This post serves as an update to my coverage in early October.
I believe Portillos (NASDAQ:PTLO) is still 60% undervalued. When PTLO demonstrates that it can meet its guidance, I believe the market will recognize its intrinsic value. Given that it is still a relatively small player with plenty of room to grow, it should be able to maintain unit growth of 10%+ and same-store sales in the low single digits as guided. I believe PTLO will meet its long-term targets, and the stock price will eventually reflect the company’s worth.
PTLO’s share price has increased by 10% since my initial post, which I think is a positive indicator that the market has recognized PTLO’s business stability due to its pricing strategy and also its ability to continue growing as management guided.
Sales beat supports my bull thesis
Sales comparables in the third quarter of 5.8% blew past the consensus estimate of 2.9% and surged to 10.6% on a 3-year basis. I believe that if 4Q pricing holds at 8% and traffic is down but trends up, SSS could see further gains. I’ve said before that PTLO’s low-priced strategy should protect it during a recession. With this strategy (prices that are lower than many competitors), PTLO may be able to protect its value proposition and revenue stream from a possible drop in traffic.
Digging deeper into 3Q22 sales that were up 5.8% year over year, it is the result of a 3.3% drop in traffic despite a flat number of served entrances, an 8.2% increase in pricing, a 2% decrease in product sales mix, a 2.8% increase in profit from the reclassification of 3P delivery pricing previously reflected in COGS, and a 0% increase in entrée count. (It’s important to note that when PTLO makes this change in December, the benefit from the realignment of 3P delivery pricing will drop to 2% in the fourth quarter.)

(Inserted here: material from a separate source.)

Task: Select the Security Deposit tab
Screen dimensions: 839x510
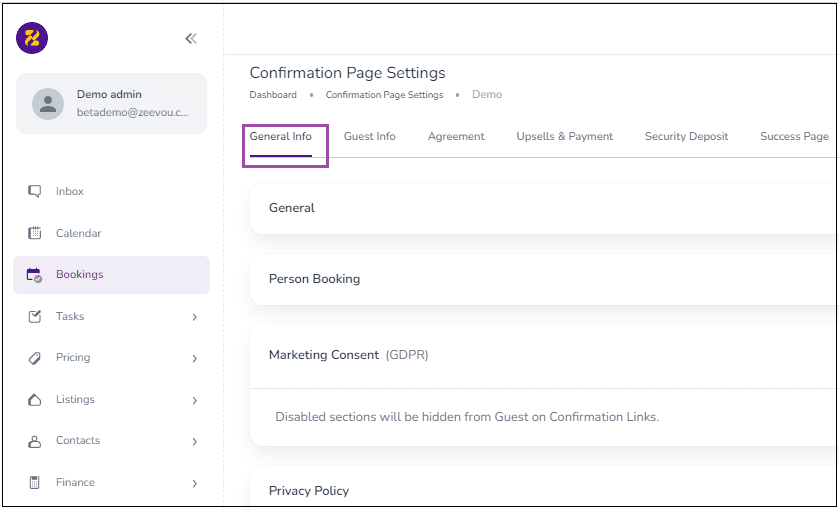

More importantly, despite the positive results, PTLO is vulnerable to a slowing consumer, just like other fast-casual chains. However, I continue to believe that it could benefit from a trade-down from full-service, given its low price point and the experiential nature of its stores.

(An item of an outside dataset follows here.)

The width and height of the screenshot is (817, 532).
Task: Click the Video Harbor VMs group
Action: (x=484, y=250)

Margin pressure from commodity prices
With commodity inflation remaining high and higher utility and maintenance costs impacting the opex line, PTLO generated a restaurant-level margin of 22.6%, indicating they are still under pressure. Commodity inflation hit 15% in the 3Q22 and is forecast to stay at that level throughout the next quarter. Back-of-the-house productivity initiatives implemented earlier in the year appear to be paying off, making labor a bright spot despite an increase in wages early in 3Q22. Based on the new information and analysis, I expect food prices to go up in the fourth quarter of 2022, as commodity inflation stays high and PTLO catches up with the change in accounting for delivery prices in December.
Though no formal guidance has been provided for FY23, I anticipate inflation to moderate from current levels, likely to the mid- or high single digits. Management guided toward the upper end of its 13-15% commodity inflation guide for FY22.
unit growth outlook
For the time being, PTLO’s target of 7 restaurant opening in FY22 remains intact, with all 5 slated for 4Q close to opening, but management has acknowledged that one store may slip into early FY23 due to ongoing permitting delays. With the majority of these stores opening late in the quarter, I expect the 4Q revenue impact from new units to be adequate but not spectacular. Next year, the company plans to open nine stores, the majority of which will be 2H loaded. The significance of these opening is related to a long-term key debate-brand portability-and the performance of stores in new markets will provide insight into this.
There is no particular change to my model. I still believe in the long-term story of PLTO and management’s ability to achieve its revenue targets of high single-digit to low double digits.
Long-term revenue growth is based on the lower range of the management’s forecast: 10% unit growth and 2.5% same-store sales growth. Margins may improve due to fixed-cost leverage, but I conservatively forecast them to remain flat in FY22.
The same intention remains, I want to show readers here that even at the lower range of the guidance, PTLO is still an attractive investment opportunity that could generate good returns.
Post earnings, PTLO still trades at 24x forward EBITDA. Based on the above assumptions and an NTM EBITDA of 24x, I believe PTLO is worth a $2.5 billion market cap in FY26, which is 60% above its current level.
Change in consumer preferences
It’s hard to predict, but if people’s tastes in fast food changed, PTLO would suffer. Plant-based meat alternatives are widely consumed as an illustration of this trend.
Delivered balance sheet
PTLO has a greater amount of debt (Net debt/EBITDA) than other rapidly expanding restaurants. This isn’t necessarily a bad thing, but it could force PTLO to issue equity during a prolonged economic downturn so that they can keep the lights on.
Despite a 10% increase in share price since my coverage, I think PTLO remains undervalued at its current price. It’s still true that PTLO is a minnow in the industry and has a lot of room to expand. Additionally, it has a well-liked brand among customers, which is crucial in the highly competitive food industry, where brand recognition is a major differentiator.